Una de las caras de la ruana obsequiada al Papa (Imagen: gentileza Karin Idelson y Guido LImardo). 

Gaspar había soñado días atrás que iba a tener un viaje importante, algo que le comentó a su amiga Roxana Amarilla, coordinadora del Mercado Nacional de Artesanías Tradicionales e Innovadoras Argentinas (MATRIA), y quien fue la encargada semanas después de darle la noticia que de alguna manera había presentido Graciela.

“Nosotros, las comunidades indígenas, estamos muy atentos a nuestros sueños.
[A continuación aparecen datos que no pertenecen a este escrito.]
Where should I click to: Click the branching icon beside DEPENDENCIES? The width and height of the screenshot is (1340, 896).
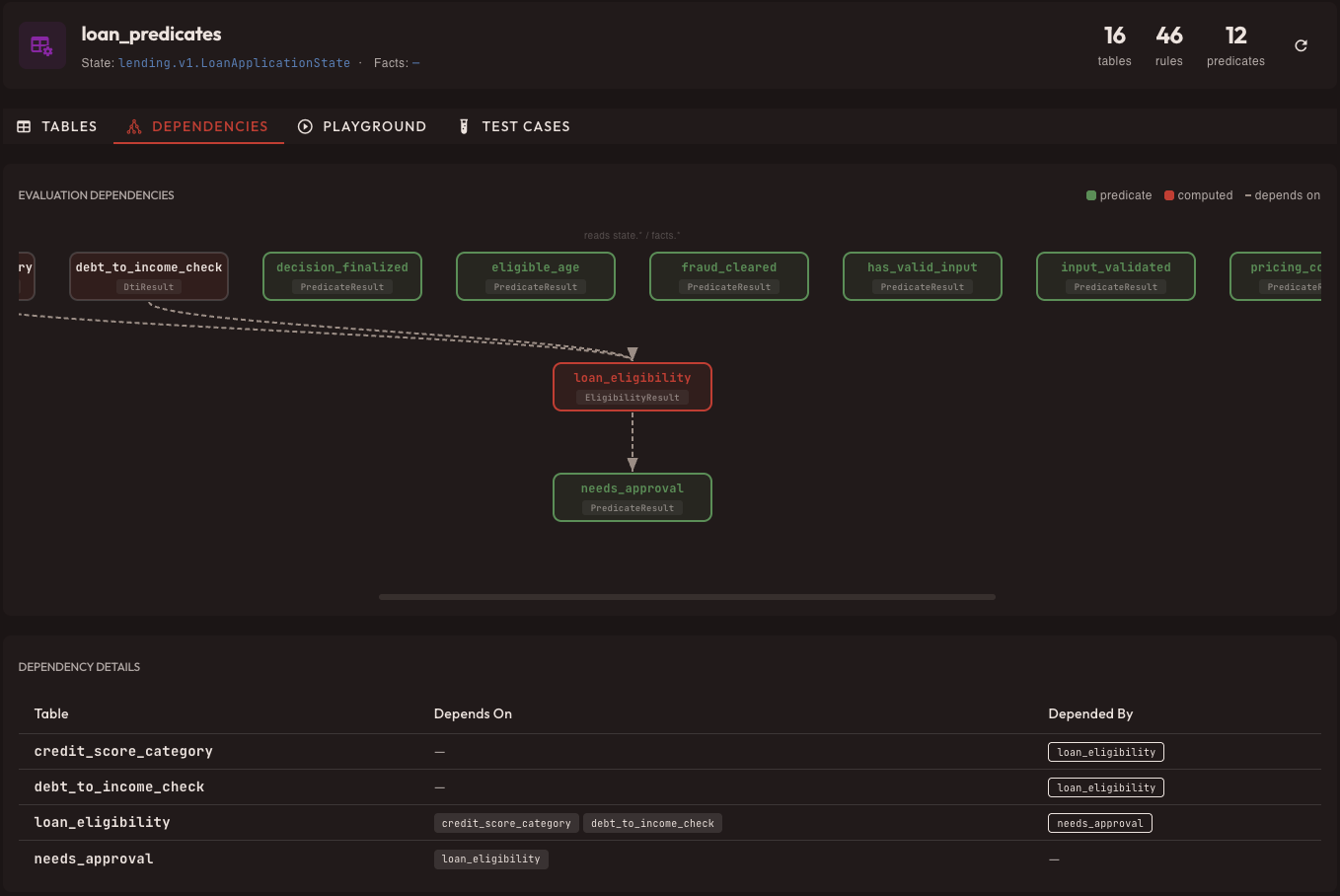click(x=133, y=126)
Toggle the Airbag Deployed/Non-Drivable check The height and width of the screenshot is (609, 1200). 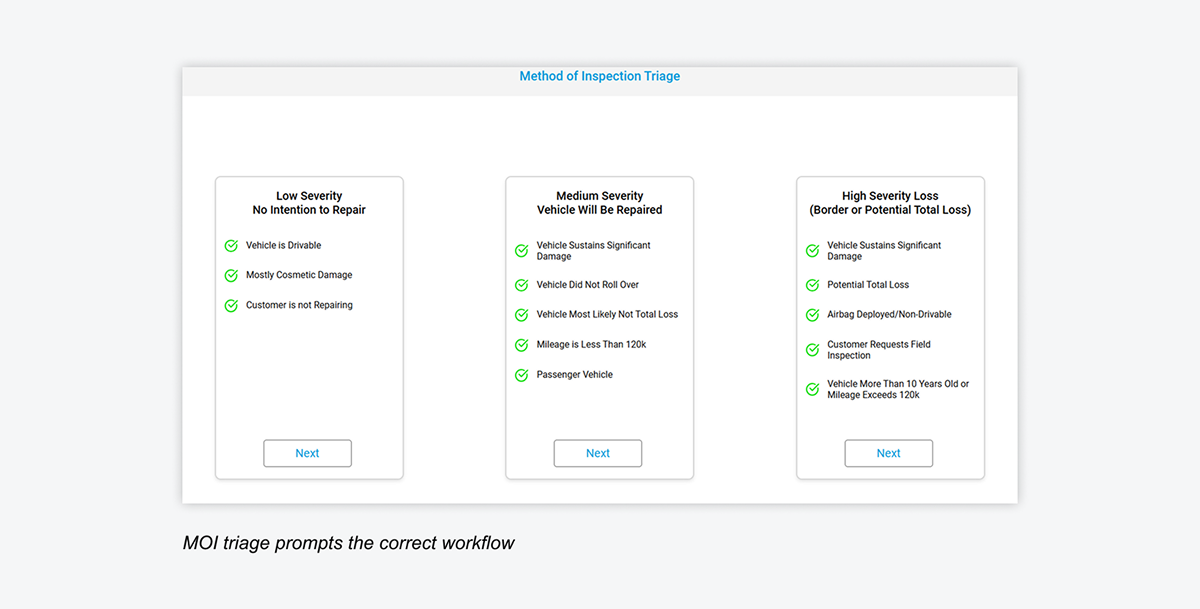(812, 315)
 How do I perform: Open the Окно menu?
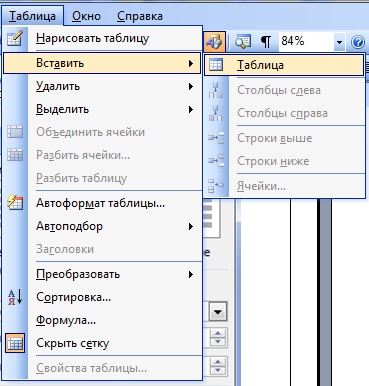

Eso quiere decir que hay una sensibilidad, que aún la tenemos y lo tenemos que valorar, una sensibilidad que todas las personas tienen seguramente, pero que a medida que las personas trabajan más y más y están más ocupadas en lo económico, esa sensibilidad se va perdiendo”.

La noticia entonces parecía ser Francisco, la ruana comunitaria y el viaje a Roma de una tejedora oriunda de Cieneguillas, cuando en verdad resulta mucho más que aquello. Es que inclusive hoy con la constante estigmatización y hostigamiento que reciben los pueblos originarios, ellos, de manera silenciosa pero en un camino firme y constante, se unen, entrelazan, capacitan, fortalecen y su potencia resulta un faro incandescente en tiempos de oscuridad y desesperanza.